Die wenigsten Menschen aus Ländern mit niedrigerem Lebensniveau werden gegen ihren Willen nach Deutschland verschleppt.
Die Geschichte „Lass dir von keinem Mann erzählen, er bringe dich als Sängerin/Model/Tänzerin im Ausland groß raus oder er hätte anderweitig gut bezahlte Arbeit für dich, du landest dort nur im Puff.“ war Bestandteil meiner (ansonsten eigentlich nicht stattgefundenen) sexuellen Erziehung.
Das wird auch heute in der Ukraine, Weißrussland etc. nicht anders sein. Ich hatte einige Freundinnen, die um ihr Leben zu verbessern, zu einer Menge bereit waren (und die wussten, was sie taten), zu einer Zeit, als wir alle noch unter das Klischee „armes Ostblockmädchen“ fielen. Der gesamte Ostblock ist voll von Frauen, die seit mehreren Generationen für sich selbst entscheiden können und müssen, weil die Männer im Kopf nicht hinterhergekommen sind. Das wird im Westen immer gern vergessen.
Aber siehe oben. Eine Frau kommt besser weg, wenn sie in der Öffentlichkeit nicht allzu offensiv auftritt.
PS Emma differenziert leider nicht. Dort geht es pauschal um Prostitution und die Behauptung, die wäre nie freiwillig.
3) Ok., das Terrain ist offenbar voller Klischeenäpfchen und, ja, die selbstbewussten osteuropäischen Frauen … Aitmatows Djamila [ich hab in der DDR Russisch gelernt] und so weiter …
Ich war Mitte der 80er mal ein bisschen in Moskau studieren und sah auf allen Baustellen, groß oder klein, Frauen arbeiten und kaum Männer.
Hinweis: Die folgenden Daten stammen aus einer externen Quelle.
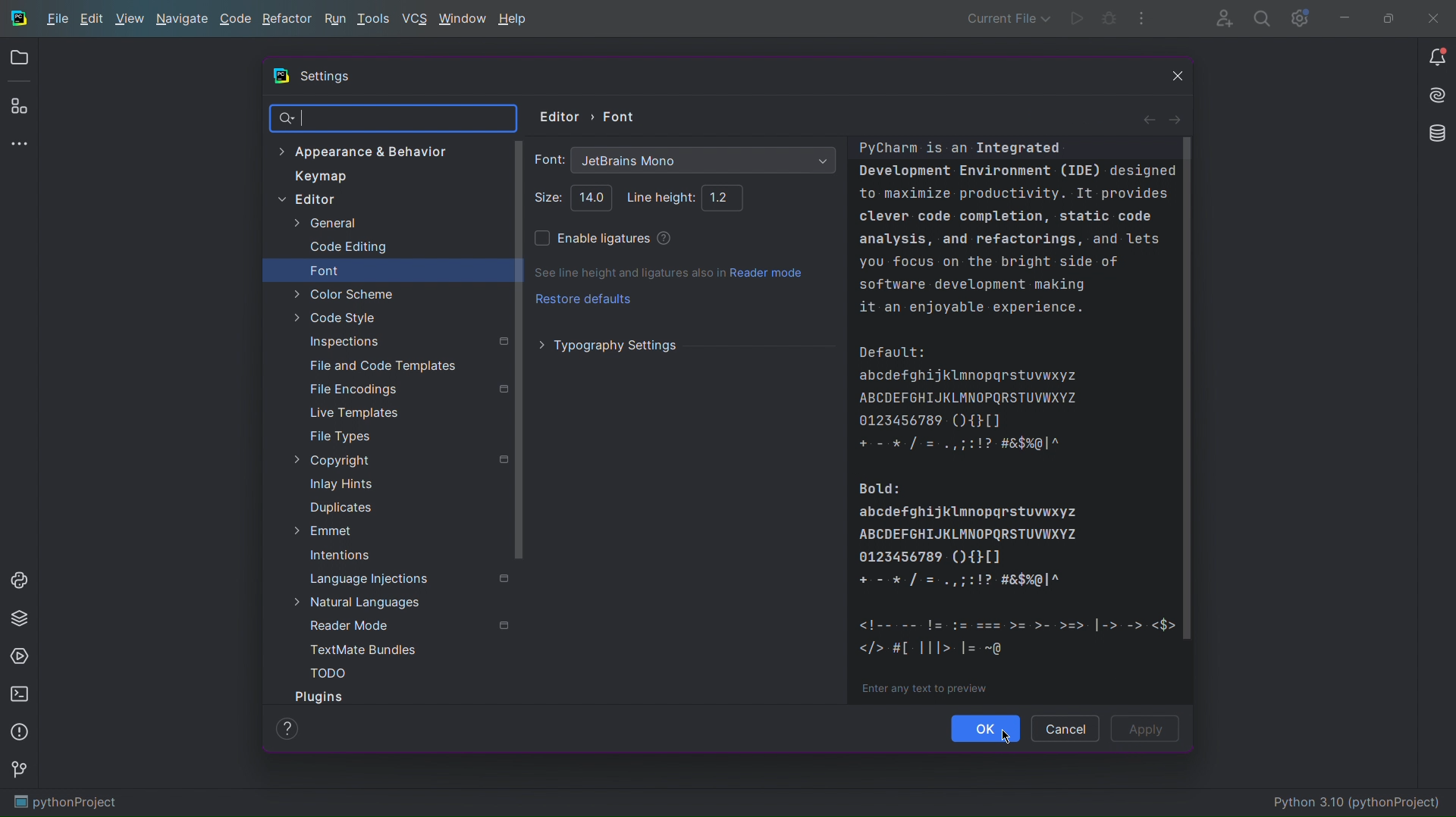 This screenshot has height=817, width=1456. I want to click on Close, so click(1168, 79).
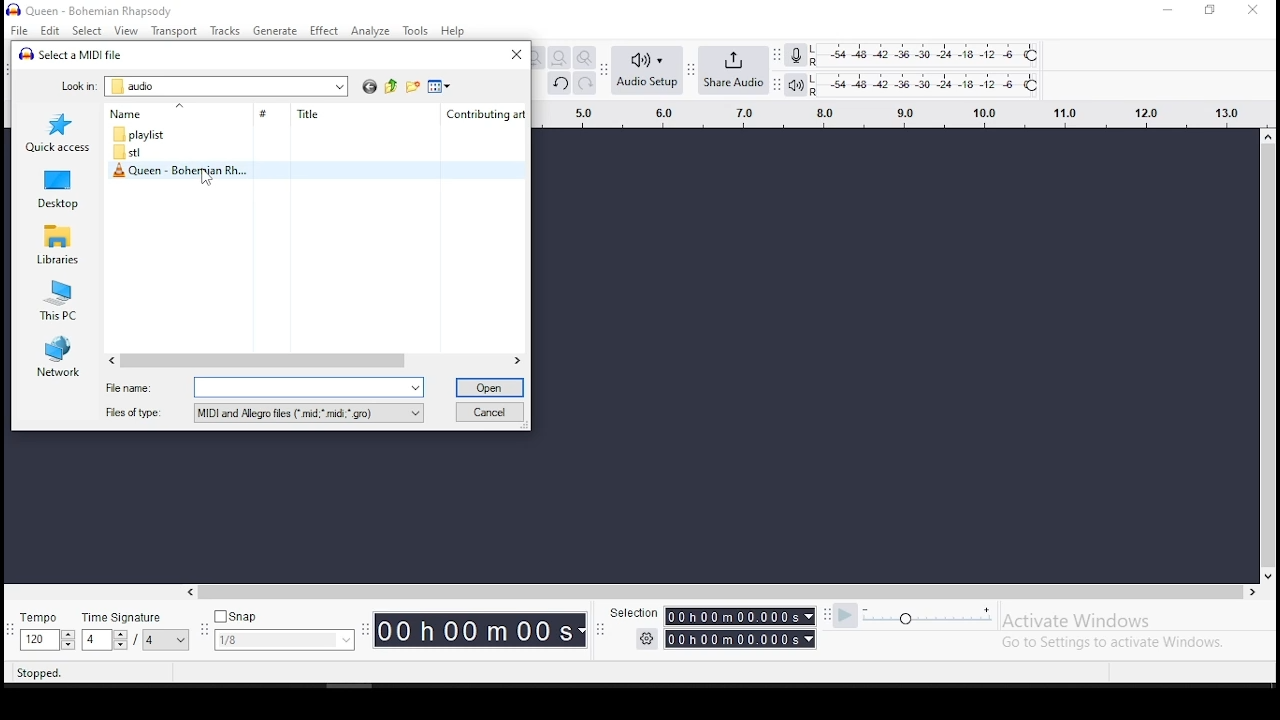 Image resolution: width=1280 pixels, height=720 pixels. Describe the element at coordinates (797, 86) in the screenshot. I see `playback ` at that location.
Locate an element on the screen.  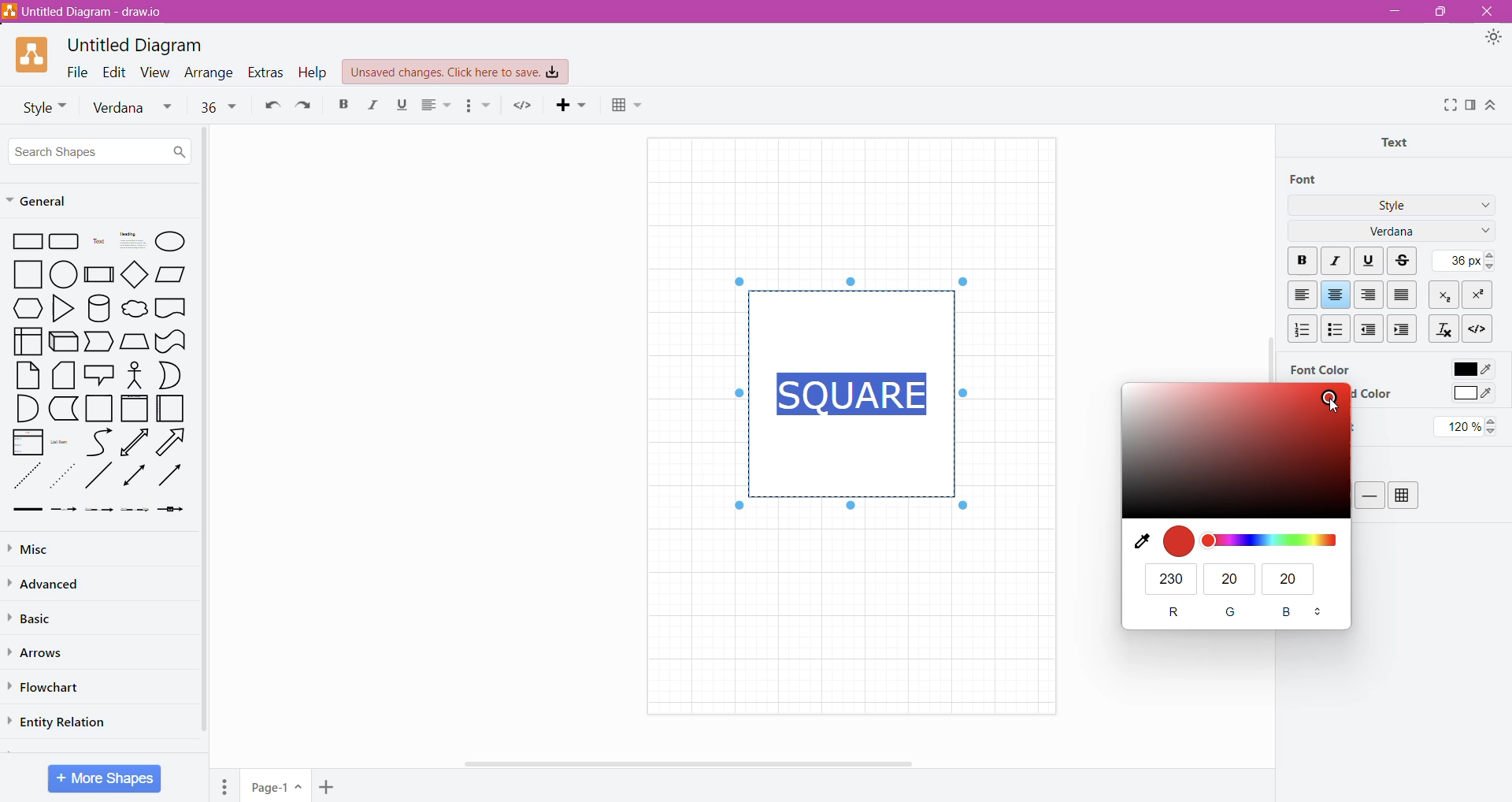
Right Diagonal Arrow is located at coordinates (173, 442).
Die aus Kriegsgründen fehlende männliche Teilpopulation war längst aufgefüllt und konnte als Argument nicht mehr taugen und doch saßen die Kerle nun in den Bauwagen und kommandierten [sic!] und die Frauen ließen sich kommandieren. Sie hatten sich wieder untergeordnet als hätten sie sich ohne Übergeordnete nicht wohlgefühlt und konnten jetzt allerdings das Gefühl haben, wenigstens die gleichen Handwerksverrichtungen zu beherrschen, wie die Männer. Und dem Selbstbewusstsein der Männer tat es keinen Abbruch, dass sie jetzt mehrheitlich die quasi leichtere Administrations- und Büroarbeit verrichteten.
Darüber legt bei mir seit Monaten ein Artikel im Entwurfsordner. Über Frauen, die schwere Handarbeit verrichten und Männer, die Maschinen bedienen. So selbst erlebt in den 80ern auf dem Land in der DDR.
Ja, es ist wiedermal so, es gibt keine einfache Wahrheit.
Sagt Emma was zu männlichen Prostituierten?? Toyboys? *(Auch) Das ist ein weites Feld!*
Nicht so richtig. Die männlichen Prostituierten (die in 99% der Fälle Sex mit Männern haben) werden subsummiert, aber es geht wie immer im Feminismus, um Frauen und die pöhse männerbestimmte Gesellschaft. Und Toyboys gibt es in einer Welt, in der Frauen Opfer sind, nicht.